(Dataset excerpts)
══════════

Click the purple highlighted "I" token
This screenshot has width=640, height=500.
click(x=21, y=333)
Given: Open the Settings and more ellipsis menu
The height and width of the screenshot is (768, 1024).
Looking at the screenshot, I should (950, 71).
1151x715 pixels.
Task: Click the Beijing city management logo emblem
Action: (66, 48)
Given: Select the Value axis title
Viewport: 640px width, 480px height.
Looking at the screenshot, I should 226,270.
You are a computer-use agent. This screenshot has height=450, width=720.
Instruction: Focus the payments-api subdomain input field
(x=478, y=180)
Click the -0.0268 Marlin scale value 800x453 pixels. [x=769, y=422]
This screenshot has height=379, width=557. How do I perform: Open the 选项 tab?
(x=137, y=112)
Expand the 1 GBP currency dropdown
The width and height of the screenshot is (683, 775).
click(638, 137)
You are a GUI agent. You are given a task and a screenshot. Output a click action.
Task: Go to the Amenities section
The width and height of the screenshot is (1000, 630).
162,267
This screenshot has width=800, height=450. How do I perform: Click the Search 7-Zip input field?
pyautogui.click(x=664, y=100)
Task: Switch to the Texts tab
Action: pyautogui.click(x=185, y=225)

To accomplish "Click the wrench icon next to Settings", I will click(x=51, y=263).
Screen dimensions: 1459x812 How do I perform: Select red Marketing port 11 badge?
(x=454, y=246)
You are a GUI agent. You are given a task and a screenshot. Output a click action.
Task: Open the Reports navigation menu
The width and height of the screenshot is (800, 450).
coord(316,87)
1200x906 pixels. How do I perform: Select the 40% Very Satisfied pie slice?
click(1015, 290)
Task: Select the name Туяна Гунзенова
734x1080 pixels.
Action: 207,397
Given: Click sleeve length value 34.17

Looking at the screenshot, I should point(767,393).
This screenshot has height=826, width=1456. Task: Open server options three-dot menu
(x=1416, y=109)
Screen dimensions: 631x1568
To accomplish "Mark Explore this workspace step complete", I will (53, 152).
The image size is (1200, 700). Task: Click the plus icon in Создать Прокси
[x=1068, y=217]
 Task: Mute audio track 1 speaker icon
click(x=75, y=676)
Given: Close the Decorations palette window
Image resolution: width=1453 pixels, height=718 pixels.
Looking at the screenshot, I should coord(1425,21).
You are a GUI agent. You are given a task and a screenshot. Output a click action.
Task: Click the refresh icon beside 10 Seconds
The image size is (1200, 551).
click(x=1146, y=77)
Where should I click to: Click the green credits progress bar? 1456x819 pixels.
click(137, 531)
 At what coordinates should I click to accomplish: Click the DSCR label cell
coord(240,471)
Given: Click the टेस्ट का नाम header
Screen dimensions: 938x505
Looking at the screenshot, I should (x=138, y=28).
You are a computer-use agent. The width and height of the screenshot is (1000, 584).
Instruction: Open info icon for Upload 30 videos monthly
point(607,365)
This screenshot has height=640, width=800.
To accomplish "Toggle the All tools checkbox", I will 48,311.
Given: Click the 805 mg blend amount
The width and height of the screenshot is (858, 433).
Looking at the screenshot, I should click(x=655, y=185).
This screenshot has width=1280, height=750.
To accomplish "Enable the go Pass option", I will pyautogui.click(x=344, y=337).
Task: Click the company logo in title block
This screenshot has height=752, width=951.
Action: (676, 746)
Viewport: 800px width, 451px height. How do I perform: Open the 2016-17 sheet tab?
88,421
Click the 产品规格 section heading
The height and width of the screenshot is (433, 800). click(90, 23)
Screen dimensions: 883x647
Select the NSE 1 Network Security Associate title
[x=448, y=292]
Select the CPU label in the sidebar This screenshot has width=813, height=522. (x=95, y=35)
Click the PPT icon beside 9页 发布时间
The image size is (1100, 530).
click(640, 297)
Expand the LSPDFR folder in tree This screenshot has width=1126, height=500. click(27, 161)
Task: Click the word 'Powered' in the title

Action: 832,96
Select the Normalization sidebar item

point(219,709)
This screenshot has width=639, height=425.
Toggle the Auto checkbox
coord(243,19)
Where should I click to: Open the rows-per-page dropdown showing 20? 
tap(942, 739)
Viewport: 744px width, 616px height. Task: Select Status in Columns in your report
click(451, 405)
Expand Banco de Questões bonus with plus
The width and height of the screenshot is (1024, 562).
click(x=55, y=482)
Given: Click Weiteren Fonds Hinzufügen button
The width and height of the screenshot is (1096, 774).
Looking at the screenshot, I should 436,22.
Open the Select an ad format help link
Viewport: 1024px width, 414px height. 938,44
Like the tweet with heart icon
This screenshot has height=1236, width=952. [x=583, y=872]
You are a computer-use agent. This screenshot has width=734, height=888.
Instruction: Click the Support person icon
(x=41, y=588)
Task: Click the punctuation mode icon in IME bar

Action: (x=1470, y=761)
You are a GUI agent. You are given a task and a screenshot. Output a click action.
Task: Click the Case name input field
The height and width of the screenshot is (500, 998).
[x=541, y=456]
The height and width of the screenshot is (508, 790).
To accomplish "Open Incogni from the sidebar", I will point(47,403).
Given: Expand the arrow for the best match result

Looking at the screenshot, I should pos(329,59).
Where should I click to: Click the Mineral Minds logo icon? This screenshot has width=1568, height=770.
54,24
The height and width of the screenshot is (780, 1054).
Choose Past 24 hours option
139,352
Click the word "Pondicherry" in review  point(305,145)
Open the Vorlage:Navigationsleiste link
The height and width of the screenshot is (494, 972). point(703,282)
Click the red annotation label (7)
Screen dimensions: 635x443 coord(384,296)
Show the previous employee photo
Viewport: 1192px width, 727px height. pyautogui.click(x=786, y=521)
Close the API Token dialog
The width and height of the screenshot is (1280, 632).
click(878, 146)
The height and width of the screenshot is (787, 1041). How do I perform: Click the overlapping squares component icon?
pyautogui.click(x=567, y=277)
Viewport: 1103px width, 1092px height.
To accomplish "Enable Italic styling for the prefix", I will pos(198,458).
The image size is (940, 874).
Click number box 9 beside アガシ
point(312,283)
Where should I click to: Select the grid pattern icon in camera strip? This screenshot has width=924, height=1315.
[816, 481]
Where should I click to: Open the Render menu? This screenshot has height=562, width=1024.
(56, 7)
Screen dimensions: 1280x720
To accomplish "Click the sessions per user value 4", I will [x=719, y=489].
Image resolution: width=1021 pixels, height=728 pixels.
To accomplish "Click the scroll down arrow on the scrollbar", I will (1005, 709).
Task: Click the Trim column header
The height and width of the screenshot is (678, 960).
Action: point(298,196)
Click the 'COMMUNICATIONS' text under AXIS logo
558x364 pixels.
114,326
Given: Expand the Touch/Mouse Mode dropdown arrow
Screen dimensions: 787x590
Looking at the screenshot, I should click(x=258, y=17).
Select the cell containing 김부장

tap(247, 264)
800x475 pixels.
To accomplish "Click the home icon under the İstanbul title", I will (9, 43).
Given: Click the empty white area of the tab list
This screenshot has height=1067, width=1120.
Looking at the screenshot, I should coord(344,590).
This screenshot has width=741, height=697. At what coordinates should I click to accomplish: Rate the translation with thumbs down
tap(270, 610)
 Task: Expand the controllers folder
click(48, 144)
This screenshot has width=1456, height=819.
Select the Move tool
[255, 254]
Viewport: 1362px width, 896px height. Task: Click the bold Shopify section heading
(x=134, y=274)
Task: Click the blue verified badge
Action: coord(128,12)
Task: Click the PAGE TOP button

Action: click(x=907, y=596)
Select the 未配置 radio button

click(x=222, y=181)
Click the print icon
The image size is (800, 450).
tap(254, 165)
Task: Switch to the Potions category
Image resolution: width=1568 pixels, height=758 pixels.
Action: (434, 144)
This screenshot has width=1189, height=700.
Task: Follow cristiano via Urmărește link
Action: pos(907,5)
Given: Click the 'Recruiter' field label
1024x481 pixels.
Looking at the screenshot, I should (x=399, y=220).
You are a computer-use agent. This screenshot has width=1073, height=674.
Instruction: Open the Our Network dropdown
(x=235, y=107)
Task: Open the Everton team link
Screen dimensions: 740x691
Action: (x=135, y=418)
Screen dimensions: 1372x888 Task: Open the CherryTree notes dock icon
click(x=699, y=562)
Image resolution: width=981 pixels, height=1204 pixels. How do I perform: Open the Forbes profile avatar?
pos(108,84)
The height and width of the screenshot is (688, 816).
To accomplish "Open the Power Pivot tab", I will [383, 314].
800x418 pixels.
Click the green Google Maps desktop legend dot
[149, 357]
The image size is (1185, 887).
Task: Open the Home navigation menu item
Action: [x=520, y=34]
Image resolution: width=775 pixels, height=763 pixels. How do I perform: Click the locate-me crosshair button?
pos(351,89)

══════════

Return only the lines of the records in which the string "Close" appears.

_OUTPUT FOR THIS EXERCISE_.
Given: Close the Decorations palette window
Close the API Token dialog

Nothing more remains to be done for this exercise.